Similarly, the OLYMPIA 1 and OLYMPIA 2 trials confirmed significant improvements in itch and skin lesions for those treated with Nemluvio compared to placebo, hitting all primary and secondary endpoints. The rapid onset of relief from prurigo nodularis symptoms was evident within four weeks of treatment beginning.

Safety has been a critical component, and Nemluvio was well tolerated across all trials. Its safety profile remained consistent with previous data and across various studies. The U.S. Food and Drug Administration has also approved Nemluvio for treating both atopic dermatitis and prurigo nodularis. Moreover, regulatory review is ongoing in countries such as Canada, Brazil, and South Korea, and through the Access Consortium in regions including Australia, Singapore, and Switzerland.

The market potential for Nemluvio is substantial, with peak sales expected to exceed 2 billion USD in the future.
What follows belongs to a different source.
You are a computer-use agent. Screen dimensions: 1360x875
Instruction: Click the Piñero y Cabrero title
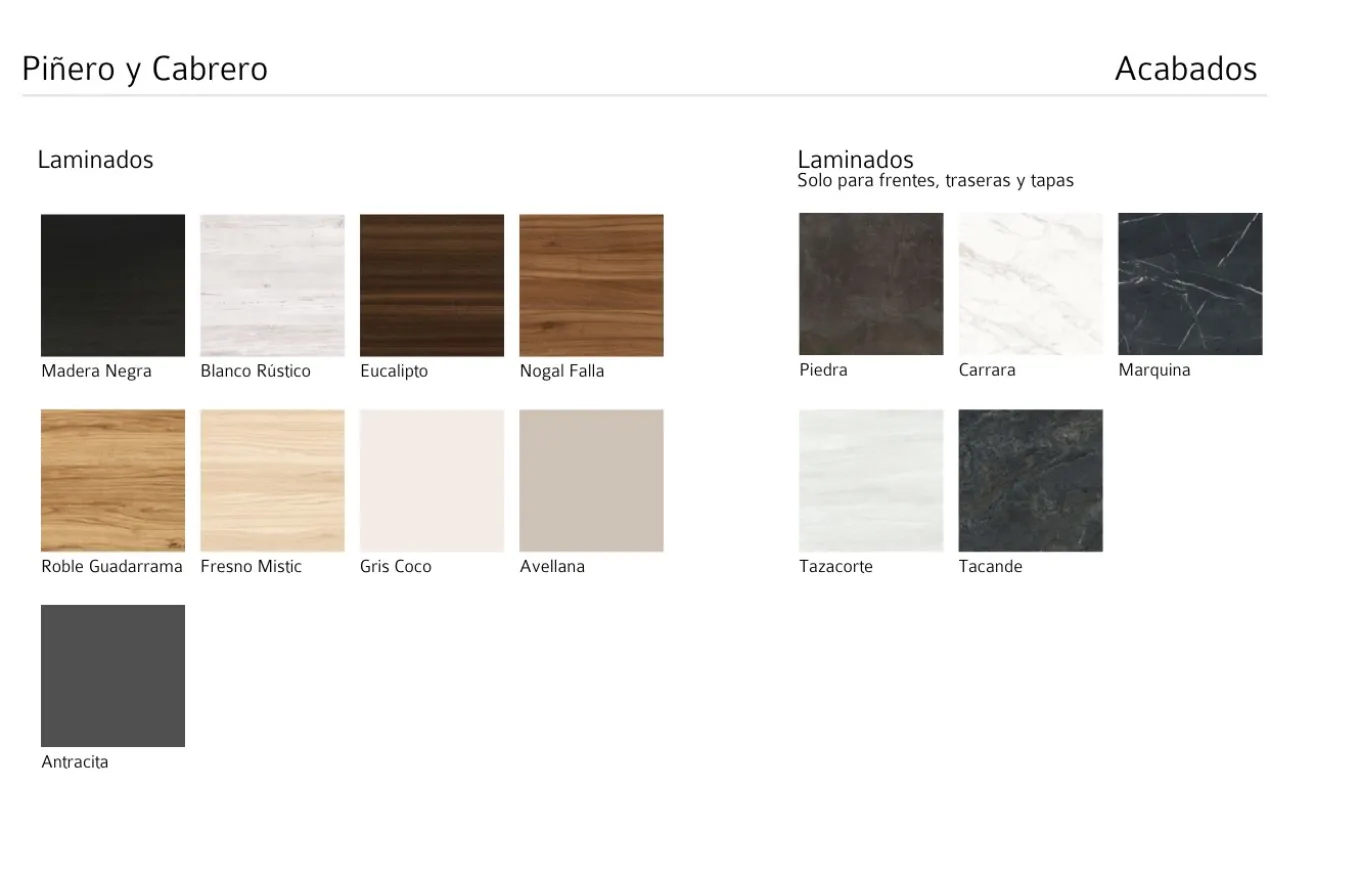[145, 69]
Galderma aims for the drug to reach a 'blockbuster' sales status by the year 2027.

Nemluvio was initially developed by Chugai Pharmaceutical Co., Ltd., and in 2016, Galderma acquired the global rights, excluding Japan and Taiwan, where it is marketed as Mitchga. In Japan, it is approved for treating prurigo nodularis and pruritus linked to atopic dermatitis for a wide range of age groups.
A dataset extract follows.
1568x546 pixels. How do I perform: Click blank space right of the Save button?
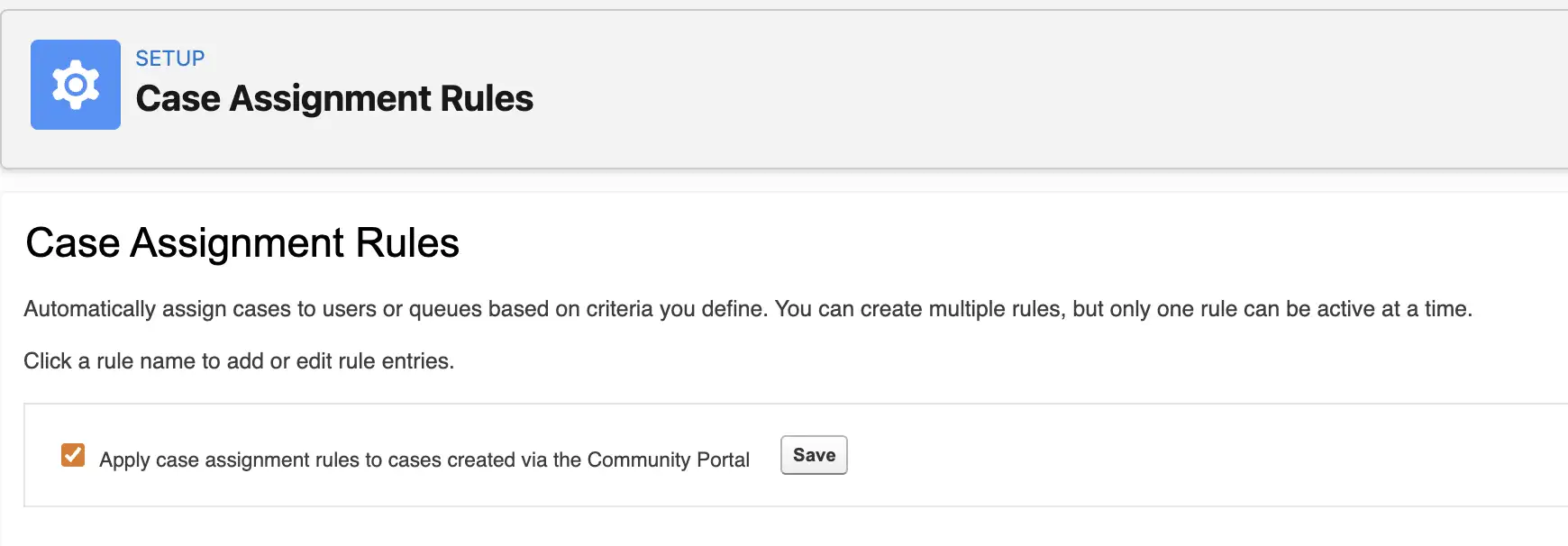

The ARCADIA clinical trial program involved two pivotal phase III trials, enrolling over 1,700 patients, to evaluate Nemluvio's safety and efficacy for moderate-to-severe atopic dermatitis. These trials included adolescent and adult patients for an initial treatment phase of 16 weeks, with successful patients entering a maintenance phase for up to 48 weeks.

Meanwhile, the OLYMPIA clinical trial program, the largest for prurigo nodularis, assessed the efficacy and safety of Nemluvio in patients aged 18 and older. Both the 16-week and 24-week treatment periods of these trials confirmed Nemluvio’s potential to significantly alleviate the symptoms of this debilitating condition.